The NGOs, as well as pointing to the longer term factors—the impact of climate change making droughts more frequent and the reduced agricultural output resulting from IMF-World Bank economic programmes—also highlight massive food price rises.

Care International on its website comments: “The situation in Ethiopia is not only due to the current drought but a combination of additional factors including dwindling natural resources and agricultural productivity due to the effects of climate change.... For millions of people, there just isn’t food available, but in many cases even food is for sale on local markets, the price is so exorbitant that poor people simply can’t afford to pay”.

Francois Calas, MSF head of mission, explained that whilst the failure of the early belg rains had initiated the famine, “other factors such as high rates of inflation and an increase in food prices have also played a part. For most people life here is a daily struggle and for many of them this year that struggle became too much to bear.”

In Ethiopia, as in most African countries, agriculture has been seriously set back over the last three decades by IMF-World Bank free-market policies as well as by the influx of subsidised US and European Union food production after local markets have been forced open by the World Trade Organisation’s Agreement on Agriculture.

A recent article entitled “Destroying African Agriculture” by Walden Bello in Foreign Policy in Focus is an indictment of the impact of Western policies. He writes, “African agriculture is a case study of how doctrinaire economics serving corporate interests can destroy a whole continent’s productive base. At the time of decolonisation in the 1960s, Africa was not just self-sufficient in food but was actually a net food exporter... Today the continent imports 25 percent of its food, with almost every country being a net food importer.... [S]tructural adjustment saddled Africa with low investment, increased unemployment, reduced social spending, reduced consumption, and low output, all combining to create a vicious cycle of stagnation and decline.”

He continues, “According to Oxfam, the number of Africans living on less than a dollar a day more than doubled to 313 million people between1981 and 2001.... [S]tructural adjustment [has had the effect of] severely weakening the continent’s agricultural base and consolidating import dependency.”

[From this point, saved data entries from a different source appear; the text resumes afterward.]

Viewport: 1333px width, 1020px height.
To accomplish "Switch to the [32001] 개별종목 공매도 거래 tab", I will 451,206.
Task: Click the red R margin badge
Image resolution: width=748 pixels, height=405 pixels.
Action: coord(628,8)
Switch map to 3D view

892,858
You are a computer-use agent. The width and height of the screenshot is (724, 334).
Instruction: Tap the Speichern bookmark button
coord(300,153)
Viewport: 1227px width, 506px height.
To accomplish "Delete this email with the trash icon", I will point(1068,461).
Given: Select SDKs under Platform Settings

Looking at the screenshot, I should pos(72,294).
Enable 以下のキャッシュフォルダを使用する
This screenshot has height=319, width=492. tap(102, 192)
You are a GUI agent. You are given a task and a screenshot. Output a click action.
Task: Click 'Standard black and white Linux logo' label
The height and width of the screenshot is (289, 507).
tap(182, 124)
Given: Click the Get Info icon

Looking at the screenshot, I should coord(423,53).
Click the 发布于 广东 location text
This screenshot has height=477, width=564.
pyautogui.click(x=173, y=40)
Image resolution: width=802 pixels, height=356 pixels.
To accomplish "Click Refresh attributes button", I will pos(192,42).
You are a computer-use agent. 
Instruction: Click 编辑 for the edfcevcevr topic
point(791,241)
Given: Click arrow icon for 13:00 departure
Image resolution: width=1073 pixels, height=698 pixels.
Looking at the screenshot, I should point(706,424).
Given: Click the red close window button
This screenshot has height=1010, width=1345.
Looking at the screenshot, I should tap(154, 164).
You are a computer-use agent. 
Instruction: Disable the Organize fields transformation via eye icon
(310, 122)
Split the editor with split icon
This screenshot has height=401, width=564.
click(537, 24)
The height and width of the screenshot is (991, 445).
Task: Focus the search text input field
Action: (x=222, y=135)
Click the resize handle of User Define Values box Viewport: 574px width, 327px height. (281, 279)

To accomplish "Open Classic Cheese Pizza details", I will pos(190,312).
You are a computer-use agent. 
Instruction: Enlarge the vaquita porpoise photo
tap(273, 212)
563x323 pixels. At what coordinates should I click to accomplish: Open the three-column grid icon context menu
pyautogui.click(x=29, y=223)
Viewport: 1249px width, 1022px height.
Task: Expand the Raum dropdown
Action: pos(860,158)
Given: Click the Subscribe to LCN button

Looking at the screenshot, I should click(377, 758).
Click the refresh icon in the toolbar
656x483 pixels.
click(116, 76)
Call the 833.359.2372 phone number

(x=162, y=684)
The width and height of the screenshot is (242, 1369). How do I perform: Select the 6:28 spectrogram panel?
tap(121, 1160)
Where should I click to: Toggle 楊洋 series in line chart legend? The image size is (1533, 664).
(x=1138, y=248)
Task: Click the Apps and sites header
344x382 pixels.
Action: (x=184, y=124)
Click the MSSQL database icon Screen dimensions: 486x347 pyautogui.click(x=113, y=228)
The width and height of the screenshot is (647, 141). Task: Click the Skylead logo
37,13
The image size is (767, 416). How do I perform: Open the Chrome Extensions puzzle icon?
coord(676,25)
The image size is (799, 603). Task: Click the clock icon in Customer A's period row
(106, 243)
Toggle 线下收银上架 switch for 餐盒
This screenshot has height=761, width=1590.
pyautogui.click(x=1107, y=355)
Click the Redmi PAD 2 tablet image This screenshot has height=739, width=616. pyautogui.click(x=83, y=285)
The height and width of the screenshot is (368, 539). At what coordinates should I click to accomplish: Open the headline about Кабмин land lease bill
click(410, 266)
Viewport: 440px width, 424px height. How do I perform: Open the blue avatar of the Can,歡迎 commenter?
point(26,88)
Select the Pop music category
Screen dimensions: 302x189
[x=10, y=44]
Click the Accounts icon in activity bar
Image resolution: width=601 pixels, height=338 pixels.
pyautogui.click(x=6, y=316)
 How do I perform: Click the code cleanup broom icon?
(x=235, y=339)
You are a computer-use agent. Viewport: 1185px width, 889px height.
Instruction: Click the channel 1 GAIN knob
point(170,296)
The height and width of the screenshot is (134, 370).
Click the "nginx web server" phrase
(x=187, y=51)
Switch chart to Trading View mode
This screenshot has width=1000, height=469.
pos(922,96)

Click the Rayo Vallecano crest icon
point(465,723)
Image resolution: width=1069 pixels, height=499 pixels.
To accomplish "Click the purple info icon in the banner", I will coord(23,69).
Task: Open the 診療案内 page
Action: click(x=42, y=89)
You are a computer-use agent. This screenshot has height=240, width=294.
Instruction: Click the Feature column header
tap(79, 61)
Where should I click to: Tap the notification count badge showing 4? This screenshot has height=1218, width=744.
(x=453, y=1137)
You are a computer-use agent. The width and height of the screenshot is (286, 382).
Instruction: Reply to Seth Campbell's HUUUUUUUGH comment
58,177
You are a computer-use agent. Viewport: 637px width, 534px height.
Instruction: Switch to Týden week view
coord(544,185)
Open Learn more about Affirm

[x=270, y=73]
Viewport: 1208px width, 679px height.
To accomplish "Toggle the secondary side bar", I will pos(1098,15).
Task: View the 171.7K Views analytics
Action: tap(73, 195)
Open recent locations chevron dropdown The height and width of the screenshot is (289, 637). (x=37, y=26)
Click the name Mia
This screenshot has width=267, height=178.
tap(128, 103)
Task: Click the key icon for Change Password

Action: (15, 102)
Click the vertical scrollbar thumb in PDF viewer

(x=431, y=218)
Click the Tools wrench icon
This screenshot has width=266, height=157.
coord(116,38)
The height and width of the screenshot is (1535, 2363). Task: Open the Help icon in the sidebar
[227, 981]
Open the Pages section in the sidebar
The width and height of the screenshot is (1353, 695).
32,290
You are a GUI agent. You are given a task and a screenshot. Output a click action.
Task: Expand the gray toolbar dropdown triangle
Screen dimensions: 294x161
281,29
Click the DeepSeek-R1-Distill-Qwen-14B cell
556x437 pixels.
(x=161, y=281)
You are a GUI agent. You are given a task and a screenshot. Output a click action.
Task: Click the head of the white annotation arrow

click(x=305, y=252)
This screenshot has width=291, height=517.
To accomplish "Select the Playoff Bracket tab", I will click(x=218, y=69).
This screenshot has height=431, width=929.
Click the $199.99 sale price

Neighbouring Somalia has also been hit by drought, but here the situation is made seriously worse by the invasion of US-backed Ethiopian troops coming to the rescue of the Transitional Federal Government (TFG). For the last year and a half, they have attempted to drive out the Islamic Courts Union (ICU) that ruled the capital Mogadishu and large parts of Somalia during 2006. The ICU drove out the warlords that preyed on the civilian population, many of whom are allied to the TFG. Washington, which claimed that the ICU contained Al Qaeda members, has justified the invasion and subsequent atrocities on the grounds of pursuing the “war on terror.”

The UN has warned that the number of people needing emergency food relief in Somalia is likely to increase by nearly a third to 3.5 million in the next three months.

Few NGOs now risk working in Somalia. Medecins Sans Frontieres had four of its aid workers killed this year but continues to operate in 12 locations through local people. Its latest report on the situation in Hawa Afdi, on the road between Mogadishu and Afgooye where many have fled the fighting in the capital, reports a 400 percent increase in the number of children under five suffering malnutrition.

“Between 13 and 19 June, over 500 children under five years’ old were admitted to this nutritional programme [in Hawa Afdi], suffering from acute malnutrition,” MSF reports. In the Mogadishu-to-Afgooye corridor, more than 250,000 people are now living in extremely crowded conditions, with their number steadily increasing as they flee the fighting in the capital.

MSF states that in all its 12 locations, “we have seen a drastic deterioration in the health situation over the last year, and increases in malnutrition over the last three months.” It also points to the issue of the increasing prices of staple foods, explaining that “Some items have risen by up to 200 percent since the beginning of this year.” Food price rises have been compounded by the devaluation of the currency by 80 percent between April 2007 and 2008.